Prompt
Return all lines in the data where the string "size" can be found.

::: Information :::

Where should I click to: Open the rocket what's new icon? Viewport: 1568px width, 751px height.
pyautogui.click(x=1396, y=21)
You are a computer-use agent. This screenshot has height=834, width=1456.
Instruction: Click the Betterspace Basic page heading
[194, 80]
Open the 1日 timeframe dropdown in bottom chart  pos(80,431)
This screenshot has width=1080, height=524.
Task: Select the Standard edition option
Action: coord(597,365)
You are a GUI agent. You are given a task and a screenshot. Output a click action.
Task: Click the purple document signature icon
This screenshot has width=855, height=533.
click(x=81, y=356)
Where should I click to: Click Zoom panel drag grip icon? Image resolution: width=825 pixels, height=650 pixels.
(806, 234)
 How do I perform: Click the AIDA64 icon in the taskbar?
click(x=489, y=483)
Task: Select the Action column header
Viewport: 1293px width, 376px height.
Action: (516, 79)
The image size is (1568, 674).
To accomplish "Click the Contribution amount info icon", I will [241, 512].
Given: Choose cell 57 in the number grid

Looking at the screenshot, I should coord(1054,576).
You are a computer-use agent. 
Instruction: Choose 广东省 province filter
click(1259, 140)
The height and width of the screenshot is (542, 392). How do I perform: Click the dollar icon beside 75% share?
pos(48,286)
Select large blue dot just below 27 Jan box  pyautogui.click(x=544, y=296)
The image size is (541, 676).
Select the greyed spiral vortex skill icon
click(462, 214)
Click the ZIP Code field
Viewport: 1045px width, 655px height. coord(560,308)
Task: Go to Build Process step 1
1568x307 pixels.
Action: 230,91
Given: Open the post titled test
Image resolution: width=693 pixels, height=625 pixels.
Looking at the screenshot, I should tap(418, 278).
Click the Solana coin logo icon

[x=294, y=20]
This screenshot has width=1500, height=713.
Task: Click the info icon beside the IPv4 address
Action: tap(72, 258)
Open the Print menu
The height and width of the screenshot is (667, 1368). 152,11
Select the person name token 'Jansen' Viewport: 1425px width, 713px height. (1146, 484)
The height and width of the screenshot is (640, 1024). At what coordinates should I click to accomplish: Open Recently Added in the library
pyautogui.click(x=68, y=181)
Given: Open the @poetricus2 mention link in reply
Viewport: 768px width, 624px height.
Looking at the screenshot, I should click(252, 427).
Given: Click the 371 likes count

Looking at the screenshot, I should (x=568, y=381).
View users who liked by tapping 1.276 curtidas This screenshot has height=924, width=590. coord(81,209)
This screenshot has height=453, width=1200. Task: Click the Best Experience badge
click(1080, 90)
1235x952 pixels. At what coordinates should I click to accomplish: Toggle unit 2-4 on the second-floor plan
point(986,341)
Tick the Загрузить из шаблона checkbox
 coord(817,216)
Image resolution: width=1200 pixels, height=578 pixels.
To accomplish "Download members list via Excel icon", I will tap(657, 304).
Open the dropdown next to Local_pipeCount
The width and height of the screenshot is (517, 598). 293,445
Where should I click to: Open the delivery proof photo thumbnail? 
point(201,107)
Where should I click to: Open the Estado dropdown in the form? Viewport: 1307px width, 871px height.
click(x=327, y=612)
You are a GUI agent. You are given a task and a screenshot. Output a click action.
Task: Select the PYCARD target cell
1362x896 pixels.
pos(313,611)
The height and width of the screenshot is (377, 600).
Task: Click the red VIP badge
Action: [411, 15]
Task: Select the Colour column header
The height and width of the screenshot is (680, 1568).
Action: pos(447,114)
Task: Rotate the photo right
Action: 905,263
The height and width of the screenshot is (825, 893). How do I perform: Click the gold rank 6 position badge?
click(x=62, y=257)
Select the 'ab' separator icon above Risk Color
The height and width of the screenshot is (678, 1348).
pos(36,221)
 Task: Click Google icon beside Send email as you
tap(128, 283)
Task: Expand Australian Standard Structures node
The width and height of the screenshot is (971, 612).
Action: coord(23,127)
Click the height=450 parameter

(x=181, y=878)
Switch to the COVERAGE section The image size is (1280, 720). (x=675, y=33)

:::

Your response
The image size is (1568, 674).
The image size is (541, 676).
Switch to the COVERAGE section The image size is (1280, 720). (x=675, y=33)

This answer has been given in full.